> **PASSAGE SHOWN**
* BEGIN *

Querying the Database

More information about `mbpy extract from-db`

To query the database, mbpy needs the data imported first, which can be accomplished with the Importing commands.

Extracting

The extract command has a variety of means to load data, either from the API by querying it directly, or by querying the SQlite database. We can even read in CSV files.

mbpy extract --help

  Usage: mbpy extract [OPTIONS] COMMAND [ARGS]...

 Start ELT sequence.  See mbpy extract --help for extaction commands
 
╭─ Commands ────────────────────────────────────────────────────────────────────────╮
│ from-api           Pass a name like students, classes, academic_info_grades       │
│ from-csv           Define the path to csv file                                    │
│ from-db            Select entities (and associated entities), fields              │
│ from-db-connect    use raw sql                                                    │
│ from-excel         Define the path to csv file                                    │                                                       │
│ from-external-api  Call out to a list endpoint.  Default values work for OA V3    │
│                    students list endpoint. For OA, use --bearer and pass in the   │
│                    bearer via environment variable token after /oauth/token call. │
│                    FIXME: Add this here                                           │
│ from-pipeline      Use pipelines as an extraction tool for more sophisticated     │
│                    data management.                                               │
╰───────────────────────────────────────────────────────────────────────────────────╯

We'll use the from-db command to demonstrate how it works, but as you can see there are some other powerful features.

There is extensive help documentation included with mbpy, available here:

Let's find out how to use this command:

mbpy extract from-db --help

╭─ Additional Options ──────────────────────────────────────────────────────────────╮
│ *  --table   -t  (academic_terms|academic_years|classes|class_attendance_byterm|c │
│                  lass_attendance_bydate|class_timetable|hr_attendance_byterm|hr_a │
│                  ttendance_bydate|memberships|modified_since_dates|parents|parent │
│                  child_relationships|school|school_subjects|students|subject_grou │
│                  p|tasks|task_results|teachers|term_grades|year_groups)           │
│                  [required]                                                       │
│    --fields  -f  Fields of the entity to include                                  │
│                  (TEXT)                                                           │
│    --limit   -l  Define small number for faster dev                               │
│                  (INTEGER)                                                        │
│    --help        Show this message and exit.                                      │
╰───────────────────────────────────────────────────────────────────────────────────╯

We just have to pass it a --table option that includes the name of the entity we are seeking, in this case classes. Since we are starting to build complicated commands, let's use the \ so we can format using line breaks and spaces, making it easier to read:

mbpy \
  EXTRACT from-db \
          --table classes \
  INFO

                              Column info for dataframe
                        ╷         ╷                ╷
                        │ type    │ count non-null │ row 0
╶───────────────────────┼─────────┼────────────────┼────────────────────────────────╴
                     id │ int64   │ 366            │ 11933215
             subject_id │ float64 │ 365            │ 4509.0
            end_term_id │ int64   │ 366            │ 180452
          start_term_id │ int64   │ 366            │ 180451
           program_code │ object  │ 366            │ diploma
           grade_number │ int64   │ 366            │ 13         
       subject_group_id │ float64 │ 365            │ 1709.0
                                 ...

* END *

> **DATA EXTRACT**
* BEGIN *

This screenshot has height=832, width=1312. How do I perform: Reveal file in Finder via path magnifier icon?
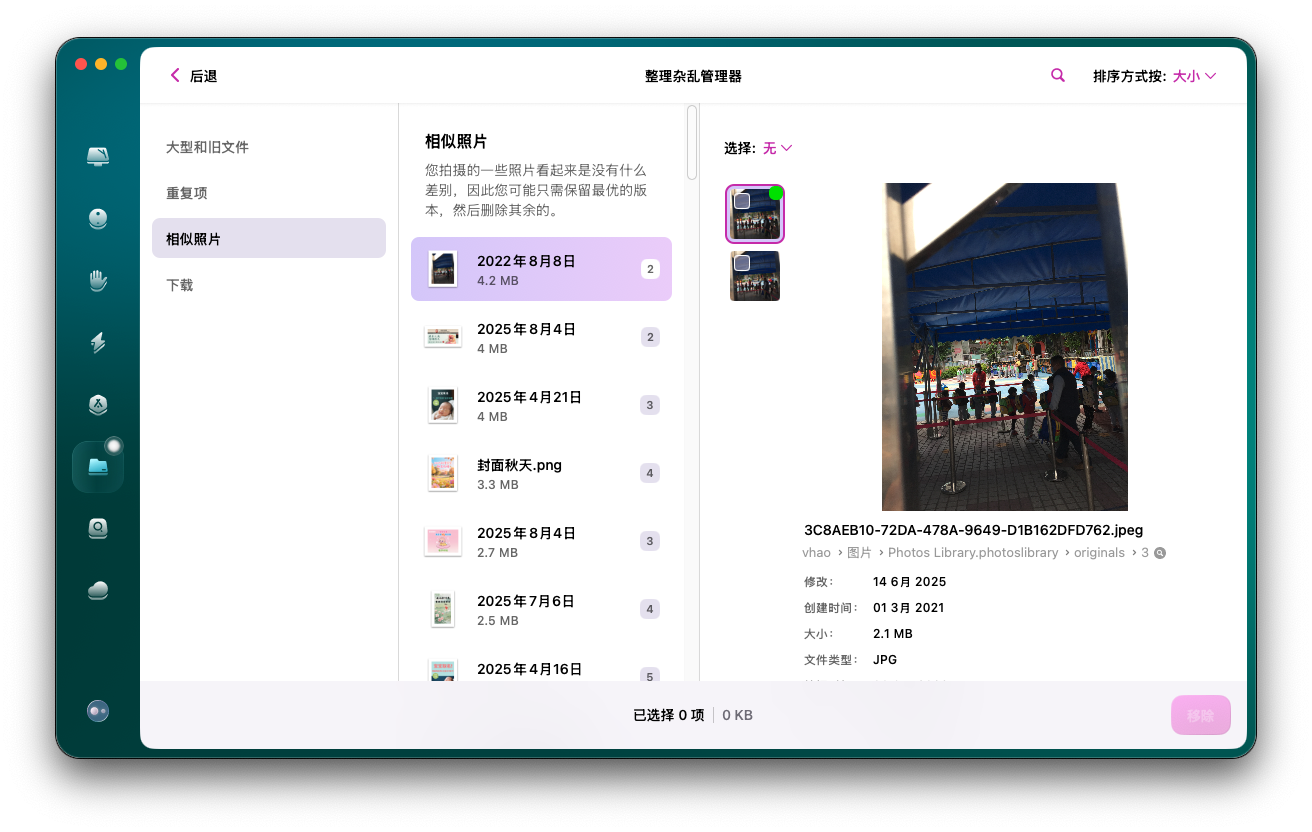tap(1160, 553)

* END *
* BEGIN *

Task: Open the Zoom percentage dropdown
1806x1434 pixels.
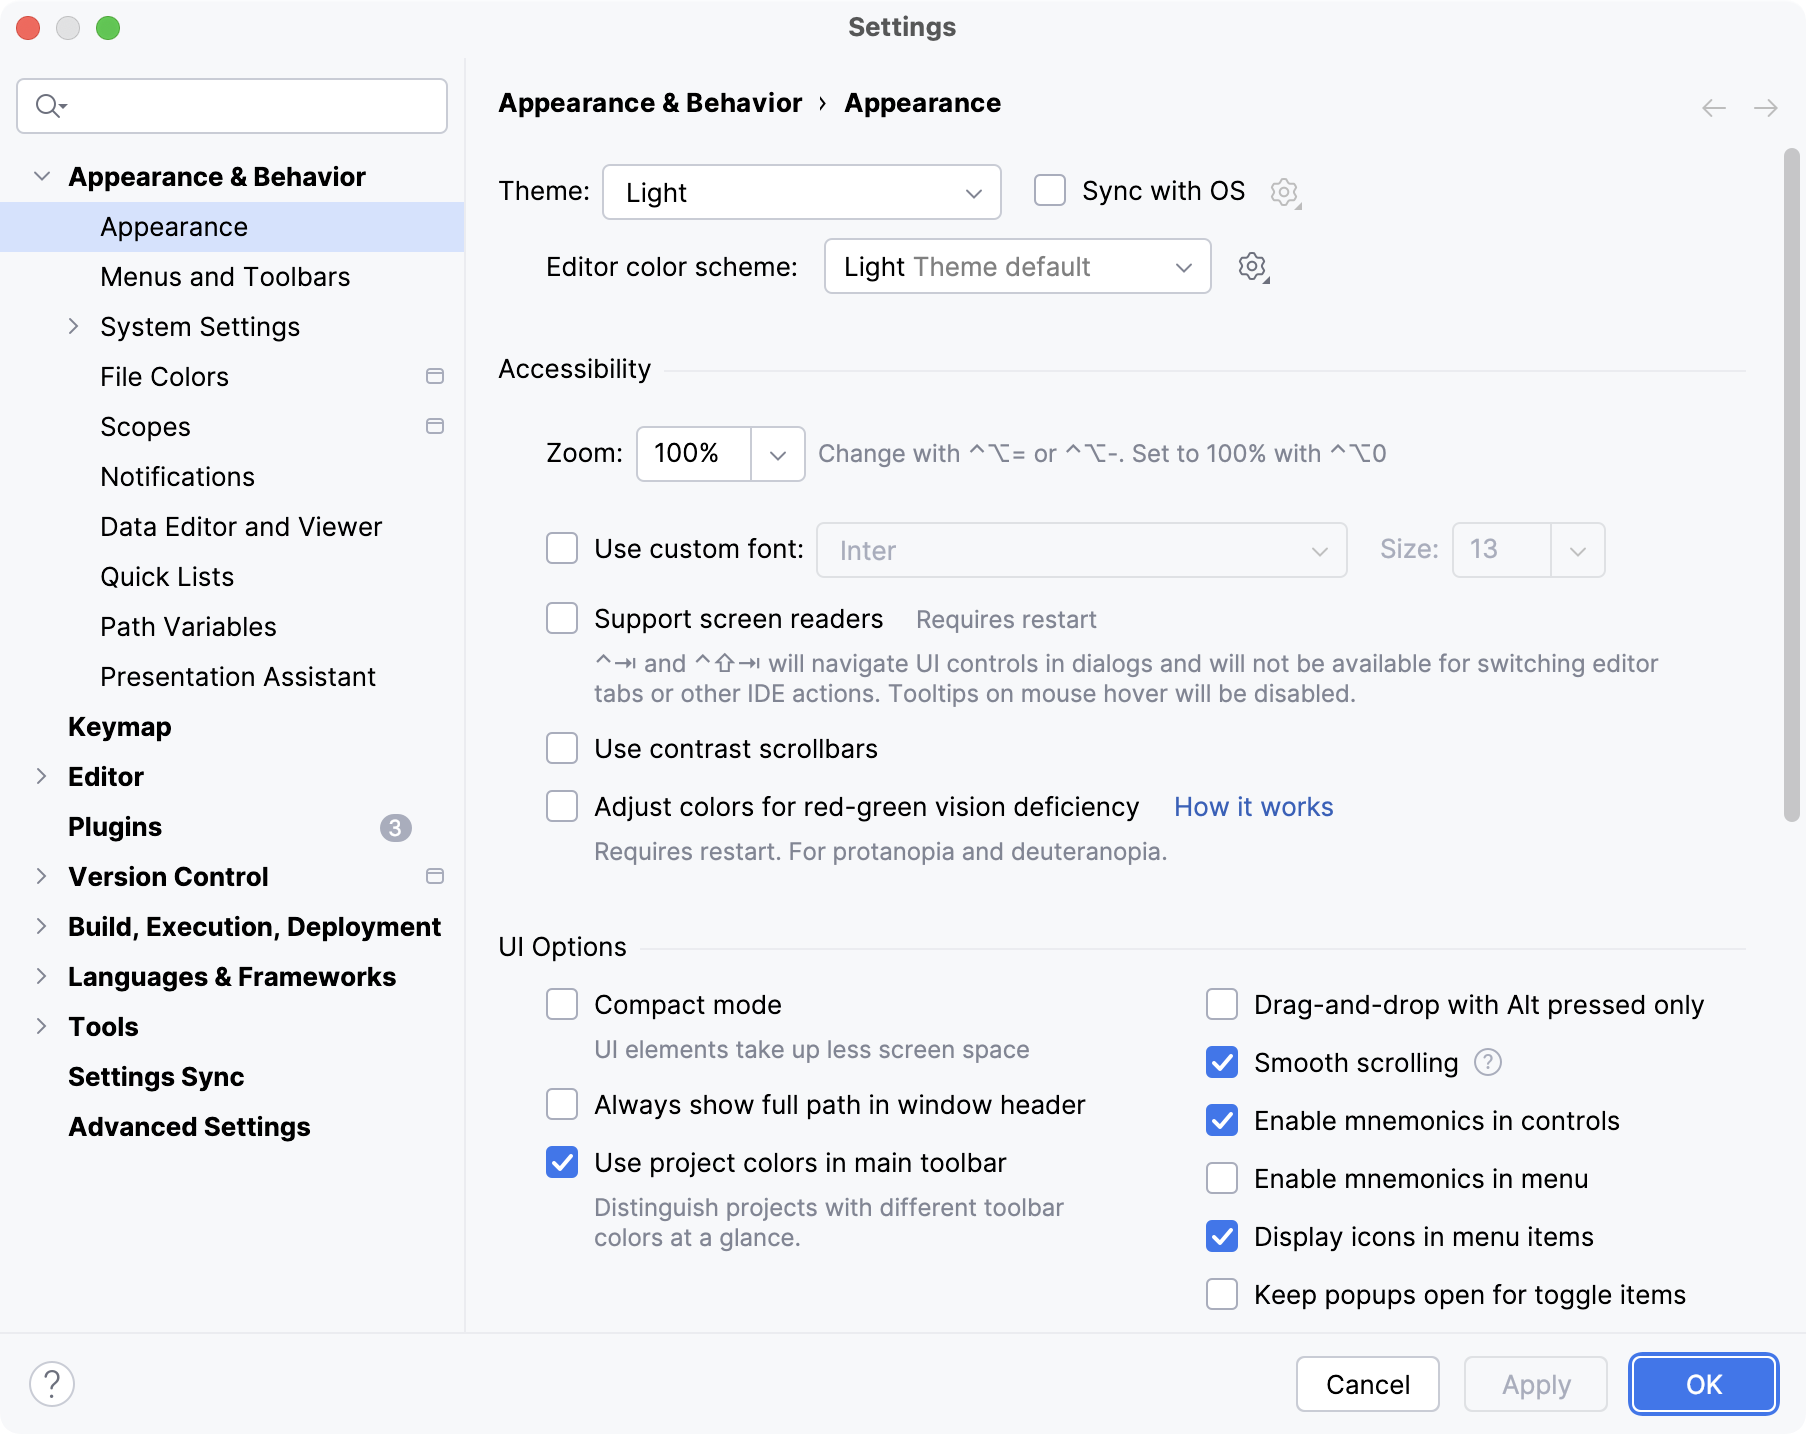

* END *

> **PROBLEM**
Can you retype the querying-the-database page word for word, from "Querying the Database" up to and including "in CSV files."?

> **ANSWER TO THIS PROBLEM**
Querying the Database

More information about `mbpy extract from-db`

To query the database, mbpy needs the data imported first, which can be accomplished with the Importing commands.

Extracting

The extract command has a variety of means to load data, either from the API by querying it directly, or by querying the SQlite database. We can even read in CSV files.